減損会計を学ぶ
【第8回】
「減損の兆候の例示③」
~経営環境の著しい悪化の場合・市場価格の著しい下落の場合~
公認会計士 阿部 光成
「固定資産の減損に係る会計基準」(以下「減損会計基準」という)及び「固定資産の減損に係る会計基準の適用指針」(以下「減損適用指針」という)では、減損の兆候として、経営環境の著しい悪化のケースと市場価格の著しい下落のケースについて例示している。
資産又は資産グループが使用されている事業に関連して、経営環境が著しく悪化したか、又は、悪化する見込みである場合には、減損の兆候となる(減損会計基準 二 1.③)。

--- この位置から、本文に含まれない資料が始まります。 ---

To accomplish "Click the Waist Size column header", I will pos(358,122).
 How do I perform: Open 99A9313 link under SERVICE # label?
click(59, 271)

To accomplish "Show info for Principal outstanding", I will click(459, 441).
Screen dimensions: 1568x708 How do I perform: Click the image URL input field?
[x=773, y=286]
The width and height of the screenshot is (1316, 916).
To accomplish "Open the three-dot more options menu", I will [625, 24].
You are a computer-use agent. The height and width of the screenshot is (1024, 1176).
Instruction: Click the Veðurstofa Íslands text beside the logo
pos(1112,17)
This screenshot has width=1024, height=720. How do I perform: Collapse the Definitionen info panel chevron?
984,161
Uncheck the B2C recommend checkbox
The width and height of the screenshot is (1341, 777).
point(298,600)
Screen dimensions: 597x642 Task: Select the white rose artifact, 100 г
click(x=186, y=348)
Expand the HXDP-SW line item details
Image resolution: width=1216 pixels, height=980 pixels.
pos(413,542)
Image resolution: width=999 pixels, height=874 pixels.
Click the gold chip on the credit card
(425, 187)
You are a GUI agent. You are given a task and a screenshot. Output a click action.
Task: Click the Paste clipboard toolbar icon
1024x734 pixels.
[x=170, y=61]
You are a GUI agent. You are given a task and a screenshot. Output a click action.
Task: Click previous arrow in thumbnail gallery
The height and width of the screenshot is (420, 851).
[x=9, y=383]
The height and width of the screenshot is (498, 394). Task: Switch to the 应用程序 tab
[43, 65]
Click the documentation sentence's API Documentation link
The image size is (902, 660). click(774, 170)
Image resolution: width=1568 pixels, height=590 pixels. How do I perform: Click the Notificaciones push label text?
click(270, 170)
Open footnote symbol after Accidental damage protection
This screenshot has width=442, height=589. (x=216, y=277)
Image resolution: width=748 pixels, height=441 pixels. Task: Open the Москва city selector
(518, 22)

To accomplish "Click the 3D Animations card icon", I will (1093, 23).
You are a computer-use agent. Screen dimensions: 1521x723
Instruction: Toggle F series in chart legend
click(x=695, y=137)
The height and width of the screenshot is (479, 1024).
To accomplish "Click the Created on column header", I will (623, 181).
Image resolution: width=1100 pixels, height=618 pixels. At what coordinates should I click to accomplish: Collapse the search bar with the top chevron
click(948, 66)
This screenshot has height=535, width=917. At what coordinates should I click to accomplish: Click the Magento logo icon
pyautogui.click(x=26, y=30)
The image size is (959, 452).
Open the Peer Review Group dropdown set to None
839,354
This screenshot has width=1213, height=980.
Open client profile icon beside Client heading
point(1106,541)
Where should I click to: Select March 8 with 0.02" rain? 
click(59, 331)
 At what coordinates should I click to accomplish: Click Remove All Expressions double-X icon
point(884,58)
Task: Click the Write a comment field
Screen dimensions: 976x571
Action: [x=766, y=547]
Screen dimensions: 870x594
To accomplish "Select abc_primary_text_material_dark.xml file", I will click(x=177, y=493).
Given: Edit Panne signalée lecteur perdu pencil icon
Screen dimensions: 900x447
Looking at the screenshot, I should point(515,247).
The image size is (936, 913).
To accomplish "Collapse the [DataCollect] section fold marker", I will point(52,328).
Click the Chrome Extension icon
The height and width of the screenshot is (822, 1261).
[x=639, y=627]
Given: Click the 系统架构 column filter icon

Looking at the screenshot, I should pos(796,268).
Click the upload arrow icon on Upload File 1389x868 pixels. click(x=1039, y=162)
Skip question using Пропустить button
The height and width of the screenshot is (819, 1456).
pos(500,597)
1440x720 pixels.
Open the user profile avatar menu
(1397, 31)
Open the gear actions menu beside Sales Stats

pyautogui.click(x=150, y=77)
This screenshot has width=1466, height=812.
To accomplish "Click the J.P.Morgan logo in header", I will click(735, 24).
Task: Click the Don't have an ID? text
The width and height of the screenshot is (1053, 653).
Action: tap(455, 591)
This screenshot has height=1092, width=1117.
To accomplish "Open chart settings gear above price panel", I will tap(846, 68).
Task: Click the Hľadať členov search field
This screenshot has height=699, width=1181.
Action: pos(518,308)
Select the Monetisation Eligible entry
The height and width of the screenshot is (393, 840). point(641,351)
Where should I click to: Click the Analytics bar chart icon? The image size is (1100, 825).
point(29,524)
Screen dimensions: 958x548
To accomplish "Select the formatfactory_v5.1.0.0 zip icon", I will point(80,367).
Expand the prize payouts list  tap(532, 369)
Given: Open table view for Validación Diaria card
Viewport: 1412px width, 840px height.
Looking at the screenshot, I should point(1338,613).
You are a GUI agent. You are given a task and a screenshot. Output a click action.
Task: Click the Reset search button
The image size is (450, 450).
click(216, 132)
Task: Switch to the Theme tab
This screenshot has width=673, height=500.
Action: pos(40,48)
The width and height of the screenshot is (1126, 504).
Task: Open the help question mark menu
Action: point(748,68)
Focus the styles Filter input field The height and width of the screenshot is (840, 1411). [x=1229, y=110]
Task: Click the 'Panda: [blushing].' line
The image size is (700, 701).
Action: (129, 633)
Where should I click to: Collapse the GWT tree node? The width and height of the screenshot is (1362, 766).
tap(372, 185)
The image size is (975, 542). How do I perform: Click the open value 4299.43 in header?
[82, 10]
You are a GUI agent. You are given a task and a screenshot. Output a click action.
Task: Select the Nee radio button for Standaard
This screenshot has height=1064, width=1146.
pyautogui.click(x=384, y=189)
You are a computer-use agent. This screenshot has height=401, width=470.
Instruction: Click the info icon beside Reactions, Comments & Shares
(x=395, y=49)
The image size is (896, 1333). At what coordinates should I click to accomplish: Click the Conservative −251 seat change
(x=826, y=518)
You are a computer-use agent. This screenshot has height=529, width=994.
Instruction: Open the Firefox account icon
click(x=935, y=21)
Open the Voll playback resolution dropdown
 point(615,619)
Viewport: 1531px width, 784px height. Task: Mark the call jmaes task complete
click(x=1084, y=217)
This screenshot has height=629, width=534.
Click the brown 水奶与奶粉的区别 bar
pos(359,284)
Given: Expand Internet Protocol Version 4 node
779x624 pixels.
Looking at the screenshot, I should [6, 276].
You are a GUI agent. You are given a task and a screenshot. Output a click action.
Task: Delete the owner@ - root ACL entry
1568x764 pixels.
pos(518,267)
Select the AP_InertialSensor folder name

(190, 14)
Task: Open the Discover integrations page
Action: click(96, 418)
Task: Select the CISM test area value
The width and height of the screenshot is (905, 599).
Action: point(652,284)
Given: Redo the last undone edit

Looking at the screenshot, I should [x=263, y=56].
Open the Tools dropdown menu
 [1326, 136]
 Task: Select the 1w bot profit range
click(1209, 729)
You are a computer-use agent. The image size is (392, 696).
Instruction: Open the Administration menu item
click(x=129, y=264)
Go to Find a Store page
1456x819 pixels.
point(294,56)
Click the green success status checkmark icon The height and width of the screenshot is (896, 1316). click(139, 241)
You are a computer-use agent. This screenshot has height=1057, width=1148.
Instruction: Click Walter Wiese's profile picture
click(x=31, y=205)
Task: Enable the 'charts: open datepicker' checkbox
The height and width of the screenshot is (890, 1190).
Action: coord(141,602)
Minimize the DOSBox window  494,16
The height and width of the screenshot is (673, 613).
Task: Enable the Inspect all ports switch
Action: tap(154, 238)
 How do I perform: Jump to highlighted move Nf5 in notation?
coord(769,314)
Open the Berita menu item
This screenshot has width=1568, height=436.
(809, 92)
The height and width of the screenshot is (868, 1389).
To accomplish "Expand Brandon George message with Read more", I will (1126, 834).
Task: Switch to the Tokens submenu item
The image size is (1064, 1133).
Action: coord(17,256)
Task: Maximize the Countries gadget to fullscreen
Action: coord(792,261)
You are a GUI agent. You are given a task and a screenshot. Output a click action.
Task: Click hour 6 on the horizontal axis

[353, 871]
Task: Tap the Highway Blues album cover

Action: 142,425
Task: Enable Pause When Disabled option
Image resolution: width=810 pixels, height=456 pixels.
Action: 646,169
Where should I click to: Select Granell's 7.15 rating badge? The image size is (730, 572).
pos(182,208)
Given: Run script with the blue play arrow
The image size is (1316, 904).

資産又は資産グループの市場価格が著しく下落したことは、減損の兆候となる(減損会計基準 二 1.④)。
以下では、上記の減損の兆候を識別する際の留意点を解説する。
文中、意見に関する部分は、私見であることを申し添える。
1 経営環境の著しい悪化
「経営環境が著しく悪化した」場合として、次のものが例示されている(減損適用指針14項)。
経営環境の著しい悪化は、個々の企業において大きく異なるため、減損適用指針では、考えられる例示を示すにとどめていると述べられている(減損適用指針88項)。
実務における減損の兆候の識別の際には、これらが例示であることを踏まえて判断する必要があると解される。